ABD planına göre Kudüs’ün ve Filistin topraklarının 1967’den sonraki pozisyondan daha kötü hale getirilmesini amaçlayan ABD planının muhtemel sonuçlarına karşı tavır göstermek isteyenler, uluslararası hukuka başvurmaktan dem vuruyorlar. Tabii ki küresel kapitalizmin imkan verdiği bütün araçlar helallik sınırı içinde kullanılmalıdır. Ama uluslar arası hukuktan beklentiler konusunda en son çaresizliği Türkiye Astana ve Soçi Anlaşmaları’nda gördü. Cumhurbaşkanı Erdoğan Senegal’den geri dönerken Rusya’nın bu anlaşmalara uymadığını ilan etti. tecrübeyle sabit ki BM ve uluslar arası hukuk ABD ve Rusya karşısında netice verici olmuyor. Askeri gücün kılıcı adalet arayışını kesiyor.
Şimdi Trump’ın diktatörel yaklaşımı karşısında BM ve uluslararası hukuktan bahsediliyor. Ama biliyoruz ki BM Güvenlik Konsey’inin 242 sayılı kararına göre İsrail, 1967 Savaşı öncesi sınırlarına dönmeliydi. Fakat tarihi süreç adaletten yana değil egemenlerin kılıcından yana gelişti. Şimdi ise dayatılan Yüzyılın Anlaşması ile süreç devletsiz sürece doğru sürükleneceğe benziyor.
Ancak Firavunlar iddia ettikleri gibi her zaman azametli değillerdir ve tanrı da değildirler. Zor durumda geri çekildikleri de olmuştur, boğuldukları da. Sıkıştıklarında etraflarından “Bana bu konuda ne emredersiniz” (Şuara,26/35) diyerek yardım da istemektedirler.
Allah günleri insanlar arasında döndürüyor.
Yeter ki zafer, mutlaka düşmanın teknolojik üstünlüğünü geçmek veya bölgesel iktidarları devralmak şeklinde değil de, istikamet üzerinde olmak şeklinde algılansın, algılayalım.

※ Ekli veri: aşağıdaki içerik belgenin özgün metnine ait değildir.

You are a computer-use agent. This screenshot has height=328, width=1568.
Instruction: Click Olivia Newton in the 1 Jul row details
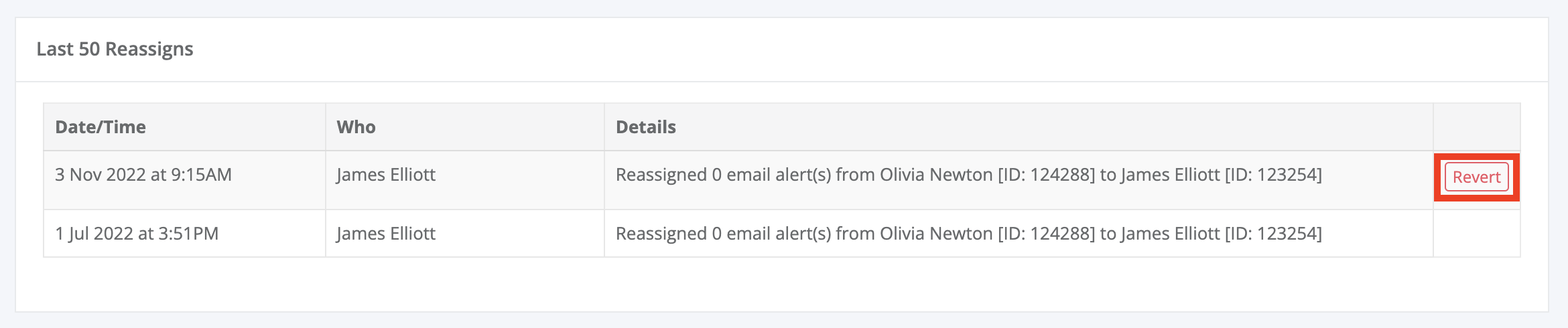pyautogui.click(x=936, y=234)
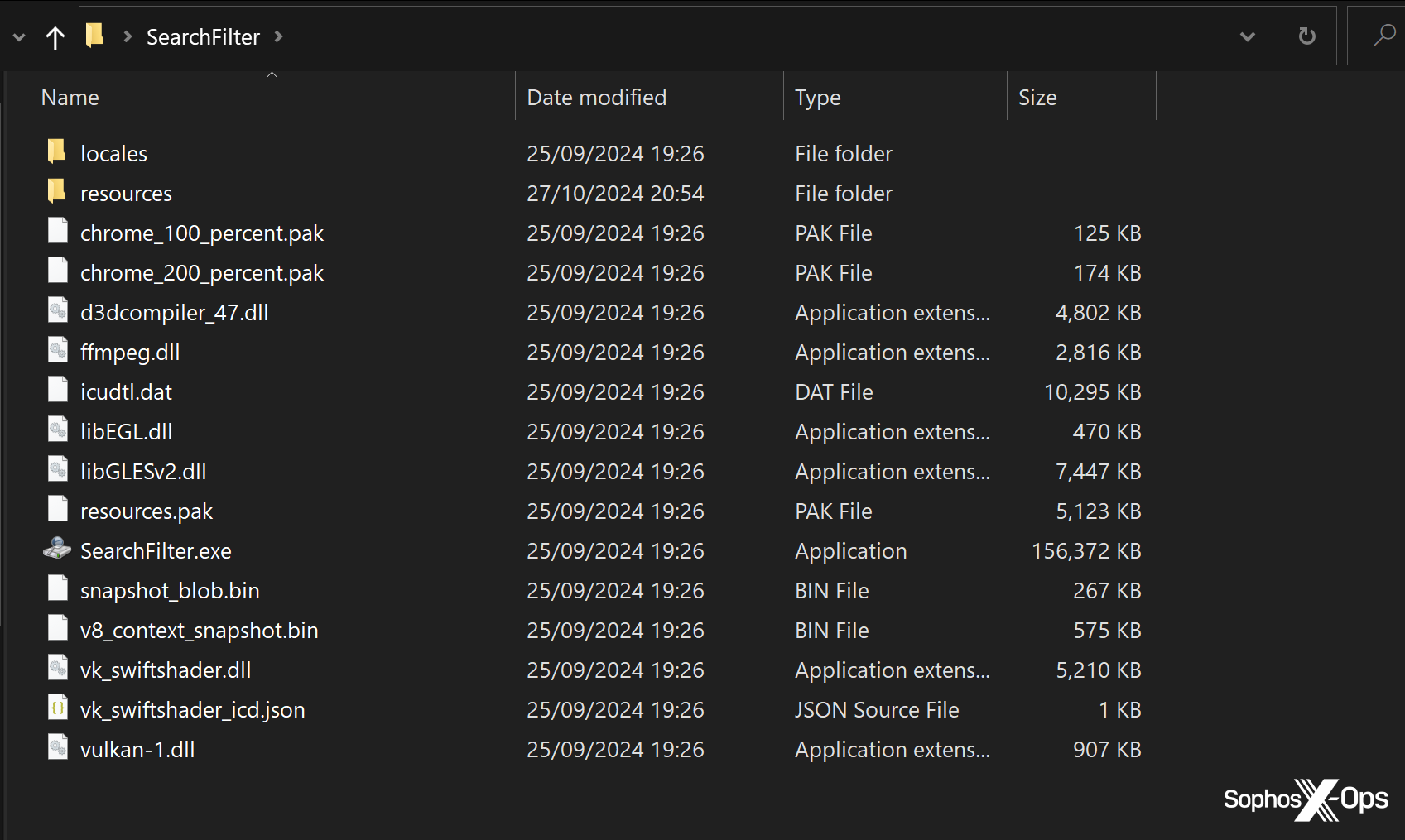Sort files by Name column header
The width and height of the screenshot is (1405, 840).
(70, 98)
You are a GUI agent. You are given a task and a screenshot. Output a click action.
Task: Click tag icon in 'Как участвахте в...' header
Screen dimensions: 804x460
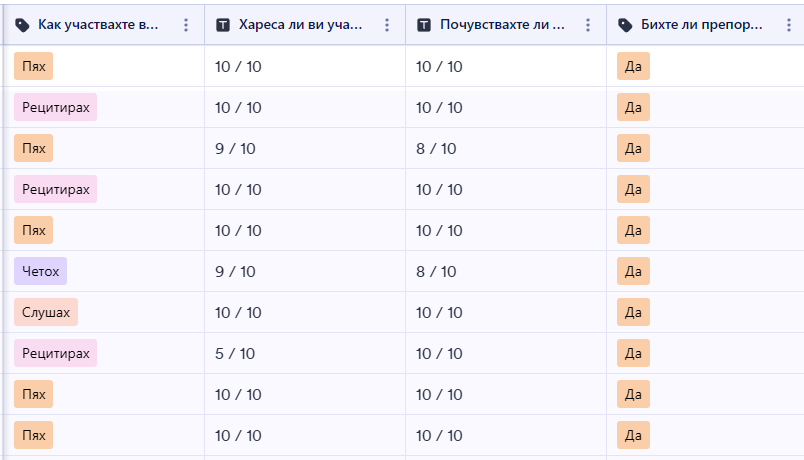22,25
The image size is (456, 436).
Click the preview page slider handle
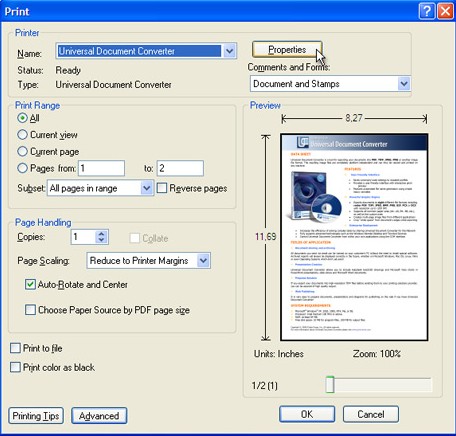330,384
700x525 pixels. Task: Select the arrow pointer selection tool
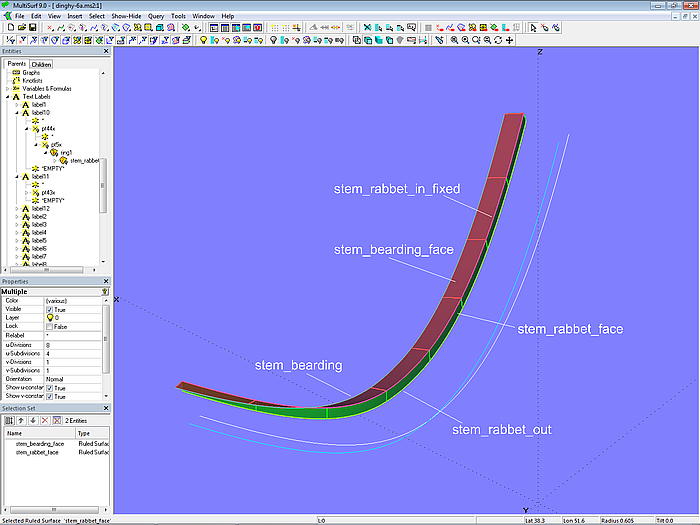(533, 27)
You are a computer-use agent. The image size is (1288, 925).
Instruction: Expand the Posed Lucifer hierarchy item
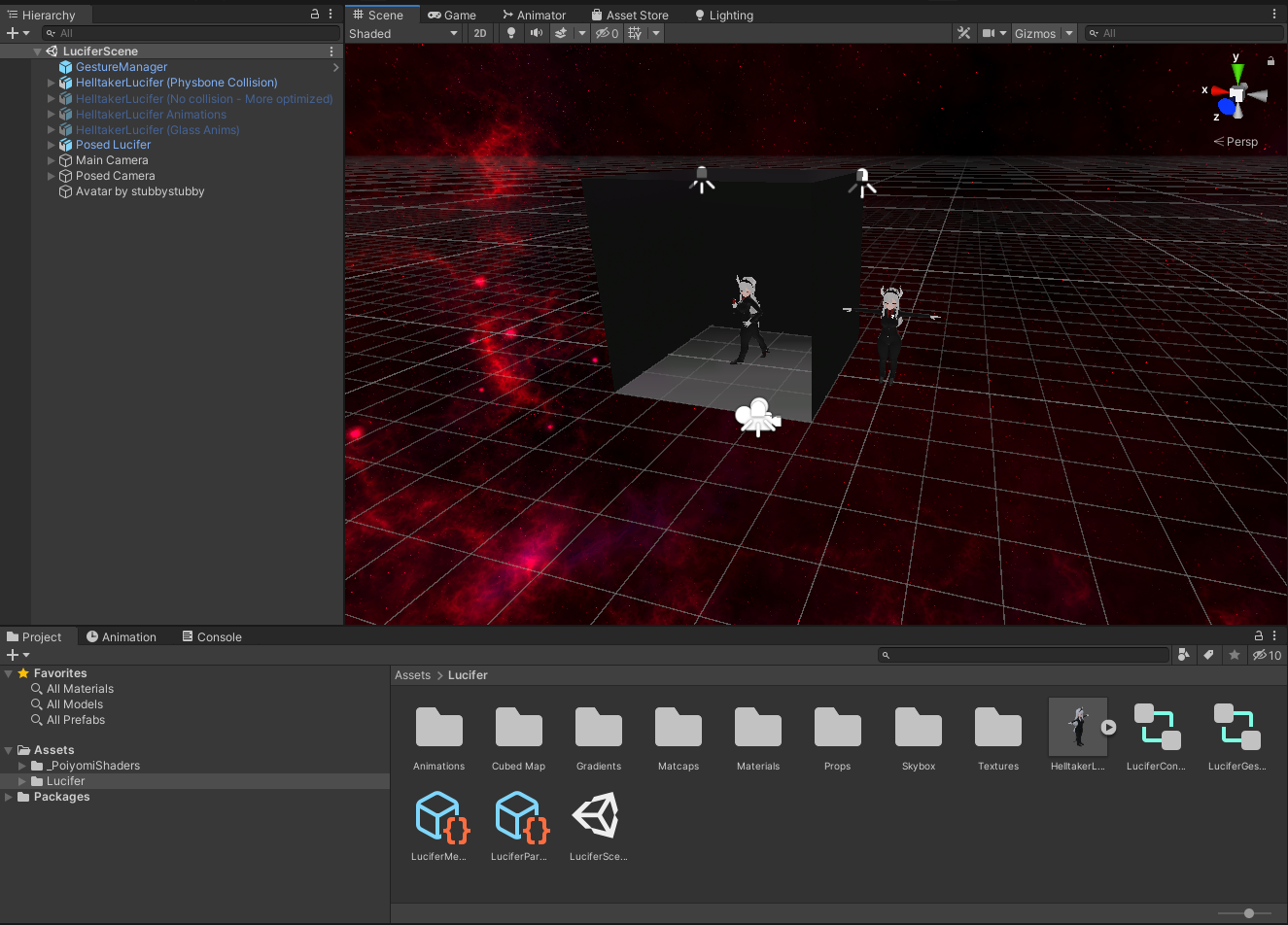[52, 145]
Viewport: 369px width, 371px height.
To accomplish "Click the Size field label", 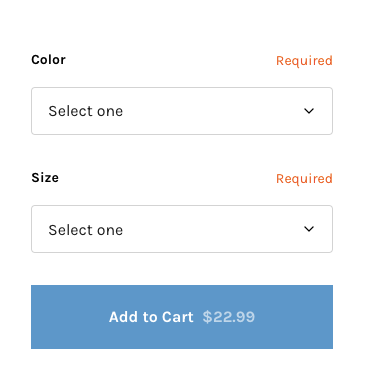I will coord(45,178).
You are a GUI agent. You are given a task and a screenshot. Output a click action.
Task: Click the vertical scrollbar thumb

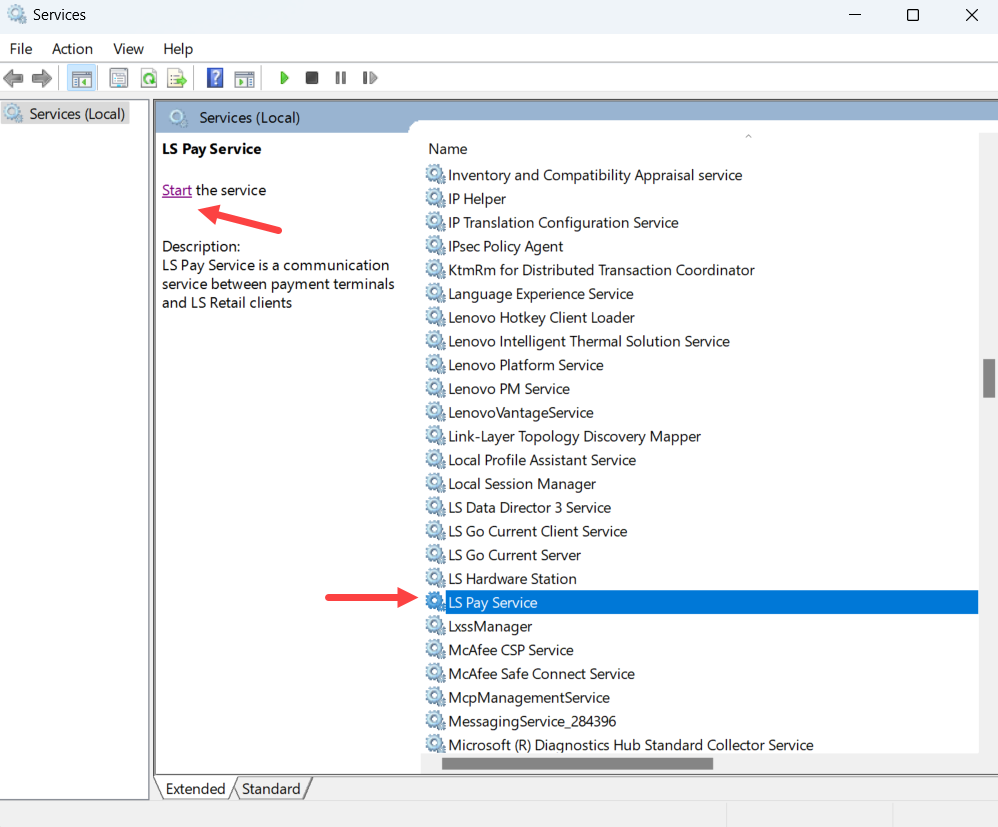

Tüm zulüm ve sapkınlıklara rağmen Sünnetullah hak edenler için her daim söz konusudur. Bu nedenle Rabbimiz Kasas Sûresi’nde buyuruyor: “Biz ise, ülkede güçsüz bırakılanlara (stud’ifu) iyilik etmek ve onları önderler (eimmeten) yapmak ve onları oraya mirasçı/varis kılmak istiyoruz.” (28/5)
Yeter ki Rabbimizin gaybi yardımını hak etmiş olalım.
Önemli olan tevhidi kimlikli olarak, yoklukta veya varlıkta imtihanlara hazır olabilmektir.
İçi boş birliktelik çağrıları karşılıksız aldanışlardır. Tutarlı olan yol mezhebi, cemaatsel, memleketçi, ulusalcı veya nefsani ön yargılardan arınıp İslam’ın sabitelerini önceleyen bir istikamet üzerinde olabilmektir. İstikamet üzerinde İslami sabitelere dayanan yorumlar zenginliğimizdir; ama sabitelere (Kur’an’ın bütünlüğüne, lafzı açık ayetlere, aslı Kur’an’da olan Resulullah (s)’in mütevatir uygulamalarına, Siret’in mütevatir bahislerine ve sahih örfe) dayanmayan yorumlar ise hakka aykırılık ve gerçeği örten illüzyonlardır.
Rabbimiz bizleri Filistin’deki mücadelede de, Filistin’le irtibat ve dayanışmamızda da kalplerimizi hak ve adalet ölçüleriyle telif eden müminlerden eylesin.
İnancımız kesindir. Zafer hakka inanıp salih ameller işleyerek merhale merhale kazanılabilir.